**原文:**
════
终端航向角与时间约束的迭代再入制导方法

doi:10.12305/j.issn.1001-506X.2026.02.24

系统工程与电子技术 ›› 2026, Vol. 48 ›› Issue (2): 638-651.doi: 10.12305/j.issn.1001-506X.2026.02.24

终端航向角与时间约束的迭代再入制导方法

韩宛汝¹^,², 刘俊辉¹^,²^,*, 单家元¹^,², 王佳楠¹^,²

1. 北京理工大学宇航学院，北京 100081
2. 北京理工大学飞行器动力学与控制教育部重点实验室，北京 100081

收稿日期:2025-01-17 修回日期:2025-02-27 出版日期:2025-06-30 发布日期:2025-06-30
通讯作者: 刘俊辉
作者简介:韩宛汝（2001—），女，硕士研究生，主要研究方向为飞行器导航、制导与控制
单家元（1967—），男，教授，博士，主要研究方向为飞行器导航、制导与控制、系统仿真
王佳楠（1982—），男，教授，博士，主要研究方向为飞行器集群系统协同探测、制导与控制、群体智能与仿真
基金资助:
国家自然科学基金（62103049，62473043，62273043）；北京理工大学青年教师学术启动计划(XSQD-6120220106)资助课题

Iterative reentry guidance method with terminal heading angle and time constraints

Wanru HAN¹^,², Junhui LIU¹^,²^,*, Jiayuan SHAN¹^,², Jianan WANG¹^,²

1. School of Aerospace Engineering，Beijing Institute of Technology，Beijing 100081，China
2. Key Laboratory of Dynamic and Control of Flight Vehicle，Ministry of Education，Beijing Institute of Technology，Beijing 100081，China

Received:2025-01-17 Revised:2025-02-27 Online:2025-06-30 Published:2025-06-30
Contact: Junhui LIU

摘要/Abstract

摘要：

为满足高超声速飞行器中末交班的时间和终端航向角约束，提出一种攻角剖面修正与倾侧反转搜索的迭代再入制导方法。针对滑翔段的时间和航程约束，在纵向平面内设计基于再入走廊边界的双参数插值阻力加速度剖面。将航向角约束转化为侧向平面倾侧反转点的非线性优化问题，设计一种基于模拟退火-序列二次规划混合优化的倾侧反转搜索策略。进一步，为减弱纵向和侧向制导之间的耦合干扰误差，提出攻角剖面可实时修正的预测校正方法来提高制导精度。数值仿真实验验证了算法能严格满足飞行时间、航程、航向角等约束，且制导精度高，任务适应性强。Monte Carlo仿真进一步验证算法对初始状态偏差和过程扰动良好自适应性和鲁棒性。
════
**所给数据:**

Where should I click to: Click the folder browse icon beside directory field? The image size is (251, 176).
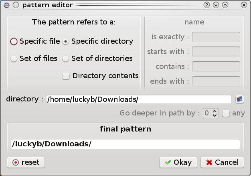(239, 99)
════
**待办任务:**
A – 将再入制导原文中的这句话译成英文：“将航向角约束转化为侧向平面倾侧反转点的非线性优化问题，设计一种基于模拟退火-序列二次规划混合优化的倾侧反转搜索策略。”
B – 请从再入制导原文的最后一句之后接着往下写。
上面的数据与原文没有关系。

**各题答案:**
A – The heading angle constraint is transformed into a nonlinear optimization problem of the bank reversal points in the lateral plane, and a bank reversal search strategy based on hybrid simulated annealing–sequential quadratic programming optimization is designed.

B –
关键词: 再入制导, 多约束制导, 侧向制导, 攻角剖面修正

Abstract:

An iterative reentry guidance method based on angle of attack profile correction and bank reversals search is proposed to meet constraints on the time and heading angle of the mid-terminal shift in hypersonic vehicle. To address the time and range constraints of the gliding phase, a dual-parameter drag acceleration profile with corridor-boundary interpolation is designed in the longitudinal-plane. The heading angle constraint is transformed into a nonlinear optimization problem of the lateral-plane bank angle reversal point, and a bank angle reversal search strategy based on simulated annealing-sequential quadratic programming （SA-SQP） hybrid optimization is developed. Furthermore, in order to reduce the coupling interference error between longitudinal and lateral guidance, a predictor-corrector method with real-time correction of the angle of attack profile is proposed to improve the guidance accuracy. Numerical simulation experiments verify that the algorithm can satisfy the constraints of flight time, range, heading angle, etc., and has high guidance accuracy and strong mission adaptability. Monte Carlo simulations further validate the adaptability and robustness of the method against initial state deviations and process disturbances.

Key words: reentry guidance, multi-constraint guidance, lateral guidance, angle of attack profile correction

中图分类号:

V 448.235

韩宛汝, 刘俊辉, 单家元, 王佳楠. 终端航向角与时间约束的迭代再入制导方法[J]. 系统工程与电子技术, 2026, 48(2): 638-651.

Wanru HAN, Junhui LIU, Jiayuan SHAN, Jianan WANG. Iterative reentry guidance method with terminal heading angle and time constraints[J]. Systems Engineering and Electronics, 2026, 48(2): 638-651.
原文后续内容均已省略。